Almost all of those have gone up in recent years, with the cost of living crisis driving up the price of bedding, feed and hay as well as making transporting horses to and from the races vastly more expensive.

Staff often account for the biggest chunk, with an accountant for a number of trainers estimating wage bills run to more than 40 per cent of running costs. Consequently the days of one member of staff for every three horses are long gone – full-time staff are generally looking after four or five horses, if not more. The use of additional part-time work-riders is common in the major training centres.

Outlining the rising nature of some of the costs, a Newmarket trainer with 30 horses said: "I provide free accommodation and pay my lads £500 a week. They start at 6am and finish at 11.20am. They come back for an hour and three-quarters in the afternoon and are done in the yard by 6pm. I've got 30 horses and six full-time staff – the rest are part-timers. It's £20 a lot for a good part-time rider, so if they do three lots that's £60."

That works out at £13,000 in full-time staff per month, with the added expense of two or three part-time work-riders taking the monthly wage bill to roughly £17,500.

"For 30 horses it used to cost me £2,000 a month for bedding, now it's over £2,500, and hay and haylage were £700 and now are £800 each," the trainer adds. "You need the muck heap taken away, that was £350 but now it's £500 if you do it twice a month. Then you've got feed – that was £1,500 a few years ago, now it's close to £2,500, while products and supplements would be another £500."

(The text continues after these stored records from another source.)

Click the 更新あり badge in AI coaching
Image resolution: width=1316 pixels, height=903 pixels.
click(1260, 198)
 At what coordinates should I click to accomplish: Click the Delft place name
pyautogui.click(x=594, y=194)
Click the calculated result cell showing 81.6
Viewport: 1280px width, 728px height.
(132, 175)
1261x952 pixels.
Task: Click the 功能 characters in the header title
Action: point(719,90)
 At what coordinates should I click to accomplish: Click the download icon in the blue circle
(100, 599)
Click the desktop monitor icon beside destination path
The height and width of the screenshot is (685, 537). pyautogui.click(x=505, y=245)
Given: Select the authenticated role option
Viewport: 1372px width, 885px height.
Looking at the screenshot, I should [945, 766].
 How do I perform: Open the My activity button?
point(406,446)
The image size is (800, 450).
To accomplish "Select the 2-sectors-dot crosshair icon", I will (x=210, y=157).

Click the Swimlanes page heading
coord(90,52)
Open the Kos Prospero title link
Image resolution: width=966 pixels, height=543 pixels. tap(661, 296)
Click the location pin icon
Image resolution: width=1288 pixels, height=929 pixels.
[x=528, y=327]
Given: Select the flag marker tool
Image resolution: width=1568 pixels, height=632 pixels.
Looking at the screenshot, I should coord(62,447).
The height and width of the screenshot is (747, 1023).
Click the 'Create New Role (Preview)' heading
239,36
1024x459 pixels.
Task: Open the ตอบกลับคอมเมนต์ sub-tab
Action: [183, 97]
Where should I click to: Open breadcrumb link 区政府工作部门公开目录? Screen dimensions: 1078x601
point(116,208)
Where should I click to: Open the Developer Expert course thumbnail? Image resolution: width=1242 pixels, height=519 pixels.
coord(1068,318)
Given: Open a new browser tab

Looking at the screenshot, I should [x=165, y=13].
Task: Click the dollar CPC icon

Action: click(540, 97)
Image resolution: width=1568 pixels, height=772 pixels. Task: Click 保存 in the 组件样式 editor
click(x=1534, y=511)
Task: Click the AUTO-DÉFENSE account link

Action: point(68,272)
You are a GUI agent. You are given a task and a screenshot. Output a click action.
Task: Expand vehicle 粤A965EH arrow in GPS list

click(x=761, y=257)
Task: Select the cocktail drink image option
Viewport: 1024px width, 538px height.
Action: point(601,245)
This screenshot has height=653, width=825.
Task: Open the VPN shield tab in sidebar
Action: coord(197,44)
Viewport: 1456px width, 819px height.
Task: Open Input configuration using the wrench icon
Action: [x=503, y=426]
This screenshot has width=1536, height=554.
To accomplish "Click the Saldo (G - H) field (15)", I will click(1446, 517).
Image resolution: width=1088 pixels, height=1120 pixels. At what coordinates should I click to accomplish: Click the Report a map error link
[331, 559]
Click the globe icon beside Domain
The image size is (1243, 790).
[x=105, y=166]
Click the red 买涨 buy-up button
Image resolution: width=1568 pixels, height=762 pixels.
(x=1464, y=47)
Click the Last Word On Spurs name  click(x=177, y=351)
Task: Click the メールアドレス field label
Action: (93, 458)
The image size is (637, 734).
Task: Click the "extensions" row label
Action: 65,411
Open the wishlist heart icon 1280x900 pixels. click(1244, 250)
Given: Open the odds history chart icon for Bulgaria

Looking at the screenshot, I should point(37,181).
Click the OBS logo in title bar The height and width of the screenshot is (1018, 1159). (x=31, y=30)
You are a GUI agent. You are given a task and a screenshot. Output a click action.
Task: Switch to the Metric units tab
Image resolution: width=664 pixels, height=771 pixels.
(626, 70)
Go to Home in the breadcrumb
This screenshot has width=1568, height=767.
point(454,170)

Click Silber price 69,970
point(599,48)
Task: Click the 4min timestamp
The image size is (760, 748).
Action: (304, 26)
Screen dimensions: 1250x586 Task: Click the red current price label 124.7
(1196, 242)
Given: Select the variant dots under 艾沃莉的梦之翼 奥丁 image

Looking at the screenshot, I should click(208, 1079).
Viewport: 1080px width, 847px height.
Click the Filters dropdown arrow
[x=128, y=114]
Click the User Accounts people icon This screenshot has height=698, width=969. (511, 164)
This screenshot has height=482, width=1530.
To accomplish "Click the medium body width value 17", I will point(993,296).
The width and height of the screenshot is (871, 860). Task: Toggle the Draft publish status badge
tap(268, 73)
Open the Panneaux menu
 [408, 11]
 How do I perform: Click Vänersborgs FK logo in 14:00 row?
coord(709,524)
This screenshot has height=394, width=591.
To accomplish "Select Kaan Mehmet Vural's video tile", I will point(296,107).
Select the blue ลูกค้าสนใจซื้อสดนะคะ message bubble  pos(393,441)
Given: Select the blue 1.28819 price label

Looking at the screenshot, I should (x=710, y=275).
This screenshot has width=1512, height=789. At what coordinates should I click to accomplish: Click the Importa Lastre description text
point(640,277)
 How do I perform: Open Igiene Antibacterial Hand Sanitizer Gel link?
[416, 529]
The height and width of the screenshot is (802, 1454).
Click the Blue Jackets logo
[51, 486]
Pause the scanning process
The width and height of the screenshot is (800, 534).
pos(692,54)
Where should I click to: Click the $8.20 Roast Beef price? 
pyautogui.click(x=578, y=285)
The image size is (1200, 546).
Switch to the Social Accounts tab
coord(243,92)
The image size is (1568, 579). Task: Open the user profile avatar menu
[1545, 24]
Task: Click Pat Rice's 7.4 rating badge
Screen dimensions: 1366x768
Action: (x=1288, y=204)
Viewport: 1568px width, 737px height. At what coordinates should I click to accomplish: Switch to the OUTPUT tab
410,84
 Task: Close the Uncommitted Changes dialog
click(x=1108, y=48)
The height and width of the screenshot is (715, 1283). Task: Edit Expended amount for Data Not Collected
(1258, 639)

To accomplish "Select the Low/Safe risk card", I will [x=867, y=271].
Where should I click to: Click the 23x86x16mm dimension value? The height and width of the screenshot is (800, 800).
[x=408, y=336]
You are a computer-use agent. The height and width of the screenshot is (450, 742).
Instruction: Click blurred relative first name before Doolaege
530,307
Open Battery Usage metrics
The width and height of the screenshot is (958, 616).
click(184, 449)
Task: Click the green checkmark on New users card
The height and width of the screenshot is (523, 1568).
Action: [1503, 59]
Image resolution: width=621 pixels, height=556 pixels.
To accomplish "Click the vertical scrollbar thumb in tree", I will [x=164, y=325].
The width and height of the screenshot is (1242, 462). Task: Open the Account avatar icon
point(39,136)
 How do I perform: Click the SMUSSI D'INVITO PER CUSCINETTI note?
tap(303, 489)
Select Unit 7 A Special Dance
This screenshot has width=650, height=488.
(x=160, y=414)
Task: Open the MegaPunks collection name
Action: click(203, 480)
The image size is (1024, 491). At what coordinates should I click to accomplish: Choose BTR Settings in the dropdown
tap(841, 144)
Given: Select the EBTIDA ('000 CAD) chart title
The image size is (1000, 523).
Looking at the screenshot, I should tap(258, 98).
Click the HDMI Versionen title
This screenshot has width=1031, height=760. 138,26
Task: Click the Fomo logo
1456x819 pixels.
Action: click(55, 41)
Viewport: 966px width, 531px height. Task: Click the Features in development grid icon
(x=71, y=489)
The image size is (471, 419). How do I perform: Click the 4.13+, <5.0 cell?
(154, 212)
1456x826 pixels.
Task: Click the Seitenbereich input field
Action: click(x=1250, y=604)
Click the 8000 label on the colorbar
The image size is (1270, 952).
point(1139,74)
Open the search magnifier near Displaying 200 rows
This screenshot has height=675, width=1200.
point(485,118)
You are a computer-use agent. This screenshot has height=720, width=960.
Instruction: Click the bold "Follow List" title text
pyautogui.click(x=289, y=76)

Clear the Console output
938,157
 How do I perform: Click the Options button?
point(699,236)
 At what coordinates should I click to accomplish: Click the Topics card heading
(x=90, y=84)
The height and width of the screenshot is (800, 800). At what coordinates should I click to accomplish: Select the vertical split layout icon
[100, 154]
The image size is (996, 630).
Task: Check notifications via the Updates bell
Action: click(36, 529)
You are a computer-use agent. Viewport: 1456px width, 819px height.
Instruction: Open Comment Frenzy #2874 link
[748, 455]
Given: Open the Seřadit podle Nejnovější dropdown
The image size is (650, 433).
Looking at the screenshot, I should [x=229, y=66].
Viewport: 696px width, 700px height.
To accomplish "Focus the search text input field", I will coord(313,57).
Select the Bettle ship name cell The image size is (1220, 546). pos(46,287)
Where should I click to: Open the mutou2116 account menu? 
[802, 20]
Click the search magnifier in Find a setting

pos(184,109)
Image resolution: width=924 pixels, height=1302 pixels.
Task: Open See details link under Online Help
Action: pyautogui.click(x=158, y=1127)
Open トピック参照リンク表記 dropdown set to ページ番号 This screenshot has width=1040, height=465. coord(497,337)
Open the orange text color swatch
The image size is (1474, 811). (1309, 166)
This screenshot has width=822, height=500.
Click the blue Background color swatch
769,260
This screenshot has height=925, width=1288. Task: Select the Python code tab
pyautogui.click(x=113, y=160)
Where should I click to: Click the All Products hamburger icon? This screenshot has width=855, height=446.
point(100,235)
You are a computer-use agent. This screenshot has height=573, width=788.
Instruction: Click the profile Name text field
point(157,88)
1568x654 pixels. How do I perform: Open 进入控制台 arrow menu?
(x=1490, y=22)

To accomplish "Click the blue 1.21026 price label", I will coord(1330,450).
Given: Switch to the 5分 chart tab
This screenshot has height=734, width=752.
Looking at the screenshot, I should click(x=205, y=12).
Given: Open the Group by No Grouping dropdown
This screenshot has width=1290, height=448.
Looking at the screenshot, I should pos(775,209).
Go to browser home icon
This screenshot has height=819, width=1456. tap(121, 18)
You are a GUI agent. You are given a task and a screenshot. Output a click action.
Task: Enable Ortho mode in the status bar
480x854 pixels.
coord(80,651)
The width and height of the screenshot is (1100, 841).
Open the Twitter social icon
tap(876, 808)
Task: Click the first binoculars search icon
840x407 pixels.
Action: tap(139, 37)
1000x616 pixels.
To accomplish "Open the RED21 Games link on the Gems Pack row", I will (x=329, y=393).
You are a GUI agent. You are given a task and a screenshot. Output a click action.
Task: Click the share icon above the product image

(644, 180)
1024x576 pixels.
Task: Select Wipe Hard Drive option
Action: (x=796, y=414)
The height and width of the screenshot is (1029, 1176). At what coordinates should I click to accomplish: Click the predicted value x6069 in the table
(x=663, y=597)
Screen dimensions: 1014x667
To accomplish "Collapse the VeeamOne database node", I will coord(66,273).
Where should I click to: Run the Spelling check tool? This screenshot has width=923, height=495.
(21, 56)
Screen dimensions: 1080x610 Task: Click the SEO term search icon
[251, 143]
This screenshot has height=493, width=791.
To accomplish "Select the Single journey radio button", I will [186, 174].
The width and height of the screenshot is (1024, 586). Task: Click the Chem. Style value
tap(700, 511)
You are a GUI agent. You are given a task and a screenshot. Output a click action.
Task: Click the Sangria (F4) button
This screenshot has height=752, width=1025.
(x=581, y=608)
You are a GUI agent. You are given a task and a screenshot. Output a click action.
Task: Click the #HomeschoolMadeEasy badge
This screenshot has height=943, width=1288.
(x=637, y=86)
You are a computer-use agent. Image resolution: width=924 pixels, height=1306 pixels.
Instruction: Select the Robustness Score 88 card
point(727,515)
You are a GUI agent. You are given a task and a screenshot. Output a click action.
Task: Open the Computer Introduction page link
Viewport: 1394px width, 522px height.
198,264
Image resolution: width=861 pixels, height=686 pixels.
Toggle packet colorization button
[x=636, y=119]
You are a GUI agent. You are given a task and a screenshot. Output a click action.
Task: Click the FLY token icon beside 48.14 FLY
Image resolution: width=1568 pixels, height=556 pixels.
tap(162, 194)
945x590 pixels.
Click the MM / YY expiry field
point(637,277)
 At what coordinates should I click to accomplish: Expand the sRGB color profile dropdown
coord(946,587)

Several years ago the monthly bill on the above alone was a shade over £23,000 a month. Now it is more than £25,000 and the trainer says: "That's before anything breaks or needs replacing – and then there's electricity, gas and water."

Newmarket gallops: it costs a trainer £140 per horse to use the facilities at headquarters
Newmarket gallops: it costs a trainer £140 per horse to use the facilities at headquartersCredit: Edward Whitaker

We've yet to factor in rent or mortgage repayments, which will vary from yard to yard, but Linden Lodge Stables in Newmarket – which has 47 boxes – was on the market to rent for £55,000 a year, which is more than £4,500 a month. A 30-box facility would be closer to £3,000 a month, although prices vary based on factors such as location and facilities.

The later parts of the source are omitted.